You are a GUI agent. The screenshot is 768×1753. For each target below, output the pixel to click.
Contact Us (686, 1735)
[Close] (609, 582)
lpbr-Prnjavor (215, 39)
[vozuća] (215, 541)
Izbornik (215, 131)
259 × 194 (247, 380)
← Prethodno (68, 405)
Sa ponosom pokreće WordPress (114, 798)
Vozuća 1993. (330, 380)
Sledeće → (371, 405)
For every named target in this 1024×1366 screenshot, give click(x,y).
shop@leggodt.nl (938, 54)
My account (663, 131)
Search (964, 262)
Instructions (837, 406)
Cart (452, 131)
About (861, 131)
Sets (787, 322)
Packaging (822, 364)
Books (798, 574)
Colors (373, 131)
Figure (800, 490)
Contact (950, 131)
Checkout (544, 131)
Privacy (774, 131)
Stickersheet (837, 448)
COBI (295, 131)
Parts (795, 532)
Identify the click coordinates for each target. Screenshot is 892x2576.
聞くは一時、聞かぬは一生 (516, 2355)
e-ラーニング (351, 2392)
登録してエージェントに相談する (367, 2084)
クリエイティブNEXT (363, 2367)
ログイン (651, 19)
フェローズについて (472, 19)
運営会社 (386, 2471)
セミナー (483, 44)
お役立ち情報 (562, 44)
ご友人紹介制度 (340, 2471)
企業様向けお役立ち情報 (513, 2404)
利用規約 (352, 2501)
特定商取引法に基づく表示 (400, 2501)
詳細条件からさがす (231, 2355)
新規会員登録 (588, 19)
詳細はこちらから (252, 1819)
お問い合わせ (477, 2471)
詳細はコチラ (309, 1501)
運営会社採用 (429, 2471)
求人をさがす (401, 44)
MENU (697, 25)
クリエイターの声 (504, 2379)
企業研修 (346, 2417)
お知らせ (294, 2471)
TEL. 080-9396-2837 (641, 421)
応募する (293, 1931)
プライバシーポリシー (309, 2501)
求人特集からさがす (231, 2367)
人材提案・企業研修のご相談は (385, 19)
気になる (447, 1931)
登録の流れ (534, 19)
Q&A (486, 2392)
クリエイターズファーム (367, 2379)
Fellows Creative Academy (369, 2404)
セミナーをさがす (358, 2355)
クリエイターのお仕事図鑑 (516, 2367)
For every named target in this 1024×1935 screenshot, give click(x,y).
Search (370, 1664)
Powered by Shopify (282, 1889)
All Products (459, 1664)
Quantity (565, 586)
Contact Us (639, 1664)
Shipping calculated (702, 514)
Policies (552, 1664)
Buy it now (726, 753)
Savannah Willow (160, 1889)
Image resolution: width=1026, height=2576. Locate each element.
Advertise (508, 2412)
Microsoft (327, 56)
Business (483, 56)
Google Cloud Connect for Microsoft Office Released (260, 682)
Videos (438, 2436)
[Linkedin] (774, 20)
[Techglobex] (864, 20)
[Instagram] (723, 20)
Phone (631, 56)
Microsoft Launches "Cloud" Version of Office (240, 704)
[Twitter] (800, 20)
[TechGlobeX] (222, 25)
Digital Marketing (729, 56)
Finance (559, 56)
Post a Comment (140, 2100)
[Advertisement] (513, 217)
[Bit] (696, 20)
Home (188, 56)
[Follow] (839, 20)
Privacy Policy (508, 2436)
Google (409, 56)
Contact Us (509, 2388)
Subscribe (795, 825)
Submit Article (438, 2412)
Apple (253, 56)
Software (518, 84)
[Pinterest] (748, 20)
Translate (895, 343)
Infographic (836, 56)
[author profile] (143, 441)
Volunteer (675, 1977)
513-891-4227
::::
**Required work:** In the data above, find the line with "登録の流れ (534, 19)" and the line with "Phone (631, 56)". Retype both, plus every line between them, exactly.

**Written answer:**
登録の流れ (534, 19)
Q&A (486, 2392)
クリエイターズファーム (367, 2379)
Fellows Creative Academy (369, 2404)
セミナーをさがす (358, 2355)
クリエイターのお仕事図鑑 (516, 2367)
For every named target in this 1024×1935 screenshot, give click(x,y).
Search (370, 1664)
Powered by Shopify (282, 1889)
All Products (459, 1664)
Quantity (565, 586)
Contact Us (639, 1664)
Shipping calculated (702, 514)
Policies (552, 1664)
Buy it now (726, 753)
Savannah Willow (160, 1889)
Image resolution: width=1026, height=2576. Locate each element.
Advertise (508, 2412)
Microsoft (327, 56)
Business (483, 56)
Google Cloud Connect for Microsoft Office Released (260, 682)
Videos (438, 2436)
[Linkedin] (774, 20)
[Techglobex] (864, 20)
[Instagram] (723, 20)
Phone (631, 56)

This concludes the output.